## Work instruction
Scan the entries below. List each line with "Switch".

## Data under study
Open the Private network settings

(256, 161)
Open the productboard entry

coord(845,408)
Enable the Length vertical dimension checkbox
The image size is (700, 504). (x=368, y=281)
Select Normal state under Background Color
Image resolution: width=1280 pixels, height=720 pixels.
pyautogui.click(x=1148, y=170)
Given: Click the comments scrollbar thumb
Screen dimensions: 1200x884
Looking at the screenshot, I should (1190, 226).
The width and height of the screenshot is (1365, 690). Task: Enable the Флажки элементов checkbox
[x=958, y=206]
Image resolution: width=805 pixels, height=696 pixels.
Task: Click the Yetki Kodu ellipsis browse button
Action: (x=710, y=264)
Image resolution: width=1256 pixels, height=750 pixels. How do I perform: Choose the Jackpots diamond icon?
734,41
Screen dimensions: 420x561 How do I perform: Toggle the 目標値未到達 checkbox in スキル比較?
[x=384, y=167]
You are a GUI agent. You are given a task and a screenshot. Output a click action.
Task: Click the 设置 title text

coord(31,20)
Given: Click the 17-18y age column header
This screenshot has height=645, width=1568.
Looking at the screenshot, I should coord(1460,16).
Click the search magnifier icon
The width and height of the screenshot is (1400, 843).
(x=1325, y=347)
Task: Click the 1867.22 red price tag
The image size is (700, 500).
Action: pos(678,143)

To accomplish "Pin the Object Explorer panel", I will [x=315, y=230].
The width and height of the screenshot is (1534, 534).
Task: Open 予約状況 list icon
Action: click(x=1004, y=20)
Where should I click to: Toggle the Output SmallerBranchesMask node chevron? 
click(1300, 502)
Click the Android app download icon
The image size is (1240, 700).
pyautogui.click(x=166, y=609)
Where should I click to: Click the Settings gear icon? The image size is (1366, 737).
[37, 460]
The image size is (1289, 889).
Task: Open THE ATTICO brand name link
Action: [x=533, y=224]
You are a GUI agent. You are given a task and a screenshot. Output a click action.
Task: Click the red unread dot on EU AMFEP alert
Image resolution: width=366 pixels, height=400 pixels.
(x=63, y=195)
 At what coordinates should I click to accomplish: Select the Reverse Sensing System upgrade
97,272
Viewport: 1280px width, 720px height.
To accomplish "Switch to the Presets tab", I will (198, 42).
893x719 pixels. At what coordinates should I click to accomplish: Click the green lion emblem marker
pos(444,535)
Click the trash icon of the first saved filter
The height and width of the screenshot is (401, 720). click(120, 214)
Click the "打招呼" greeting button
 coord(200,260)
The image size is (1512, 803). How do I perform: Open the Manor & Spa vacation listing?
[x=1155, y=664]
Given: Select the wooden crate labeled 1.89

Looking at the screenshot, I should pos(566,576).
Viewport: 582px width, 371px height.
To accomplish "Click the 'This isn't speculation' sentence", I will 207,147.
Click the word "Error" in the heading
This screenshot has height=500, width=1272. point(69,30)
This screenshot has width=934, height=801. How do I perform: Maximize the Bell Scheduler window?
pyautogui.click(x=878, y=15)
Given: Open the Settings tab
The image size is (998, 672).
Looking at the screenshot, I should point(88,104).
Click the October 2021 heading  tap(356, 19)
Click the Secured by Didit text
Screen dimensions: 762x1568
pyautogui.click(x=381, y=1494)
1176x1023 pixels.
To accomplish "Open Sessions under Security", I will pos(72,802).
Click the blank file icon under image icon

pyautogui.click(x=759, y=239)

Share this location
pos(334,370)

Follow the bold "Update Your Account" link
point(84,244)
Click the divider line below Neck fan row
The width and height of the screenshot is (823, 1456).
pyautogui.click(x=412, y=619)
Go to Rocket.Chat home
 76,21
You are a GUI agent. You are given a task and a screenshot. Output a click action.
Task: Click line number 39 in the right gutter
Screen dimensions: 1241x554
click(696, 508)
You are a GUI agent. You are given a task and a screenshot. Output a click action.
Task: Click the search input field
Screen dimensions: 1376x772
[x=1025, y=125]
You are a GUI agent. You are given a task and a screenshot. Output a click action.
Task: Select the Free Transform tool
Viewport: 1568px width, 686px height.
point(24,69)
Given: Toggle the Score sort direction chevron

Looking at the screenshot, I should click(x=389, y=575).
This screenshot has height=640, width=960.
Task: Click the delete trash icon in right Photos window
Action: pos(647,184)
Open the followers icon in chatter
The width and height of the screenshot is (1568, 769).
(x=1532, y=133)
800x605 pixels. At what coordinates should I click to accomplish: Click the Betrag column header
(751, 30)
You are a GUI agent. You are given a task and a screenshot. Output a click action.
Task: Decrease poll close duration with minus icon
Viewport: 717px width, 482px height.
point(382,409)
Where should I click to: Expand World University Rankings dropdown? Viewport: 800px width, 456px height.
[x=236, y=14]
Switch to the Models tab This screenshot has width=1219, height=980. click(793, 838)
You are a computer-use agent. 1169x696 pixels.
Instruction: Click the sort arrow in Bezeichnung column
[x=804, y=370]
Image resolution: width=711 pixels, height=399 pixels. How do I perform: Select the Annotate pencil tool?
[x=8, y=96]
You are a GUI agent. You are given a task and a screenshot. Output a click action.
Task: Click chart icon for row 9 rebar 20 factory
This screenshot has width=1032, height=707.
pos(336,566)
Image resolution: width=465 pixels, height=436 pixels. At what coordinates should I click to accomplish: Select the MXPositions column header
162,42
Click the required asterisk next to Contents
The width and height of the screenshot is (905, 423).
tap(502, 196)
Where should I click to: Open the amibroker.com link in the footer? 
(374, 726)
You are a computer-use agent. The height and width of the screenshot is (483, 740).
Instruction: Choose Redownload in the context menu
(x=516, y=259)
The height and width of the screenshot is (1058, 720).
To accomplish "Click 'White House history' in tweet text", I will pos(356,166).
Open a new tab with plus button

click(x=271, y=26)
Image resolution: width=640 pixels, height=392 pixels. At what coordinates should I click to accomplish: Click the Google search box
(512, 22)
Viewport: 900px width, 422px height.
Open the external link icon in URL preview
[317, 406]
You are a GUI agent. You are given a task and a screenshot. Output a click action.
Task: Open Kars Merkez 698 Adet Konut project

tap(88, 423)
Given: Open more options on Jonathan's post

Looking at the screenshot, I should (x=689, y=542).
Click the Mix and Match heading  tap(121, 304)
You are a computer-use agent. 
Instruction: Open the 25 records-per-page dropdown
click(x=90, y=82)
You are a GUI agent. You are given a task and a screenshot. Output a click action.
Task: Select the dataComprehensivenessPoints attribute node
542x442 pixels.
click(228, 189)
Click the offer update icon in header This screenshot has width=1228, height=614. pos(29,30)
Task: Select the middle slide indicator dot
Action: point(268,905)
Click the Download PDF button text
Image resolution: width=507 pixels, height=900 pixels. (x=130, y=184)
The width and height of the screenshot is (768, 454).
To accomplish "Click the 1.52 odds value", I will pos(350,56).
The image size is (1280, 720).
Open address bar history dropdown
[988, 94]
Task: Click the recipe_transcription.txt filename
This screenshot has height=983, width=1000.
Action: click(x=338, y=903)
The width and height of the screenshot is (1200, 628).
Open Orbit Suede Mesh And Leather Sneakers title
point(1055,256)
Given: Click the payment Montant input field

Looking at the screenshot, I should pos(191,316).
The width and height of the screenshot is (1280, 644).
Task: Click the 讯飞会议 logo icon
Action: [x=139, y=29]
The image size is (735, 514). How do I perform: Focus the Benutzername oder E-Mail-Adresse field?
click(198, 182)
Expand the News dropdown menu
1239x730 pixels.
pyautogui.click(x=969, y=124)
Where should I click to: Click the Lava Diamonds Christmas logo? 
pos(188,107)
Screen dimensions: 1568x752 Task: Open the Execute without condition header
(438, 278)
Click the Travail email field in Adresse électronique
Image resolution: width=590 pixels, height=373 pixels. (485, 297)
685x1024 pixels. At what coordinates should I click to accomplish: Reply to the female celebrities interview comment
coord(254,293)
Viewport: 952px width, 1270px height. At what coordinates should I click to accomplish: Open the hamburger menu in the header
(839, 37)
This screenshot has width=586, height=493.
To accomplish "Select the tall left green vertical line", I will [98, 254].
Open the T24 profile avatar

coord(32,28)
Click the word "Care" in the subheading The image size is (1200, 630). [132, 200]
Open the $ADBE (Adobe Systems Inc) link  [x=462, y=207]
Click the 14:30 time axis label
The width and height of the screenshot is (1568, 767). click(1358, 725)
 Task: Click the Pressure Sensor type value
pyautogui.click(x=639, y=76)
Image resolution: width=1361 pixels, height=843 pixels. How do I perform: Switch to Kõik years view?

## Answer to this problem
To accomplish "Switch to the Presets tab", I will (198, 42).
Switch to the Models tab This screenshot has width=1219, height=980. click(793, 838)
Image resolution: width=1361 pixels, height=843 pixels. How do I perform: Switch to Kõik years view?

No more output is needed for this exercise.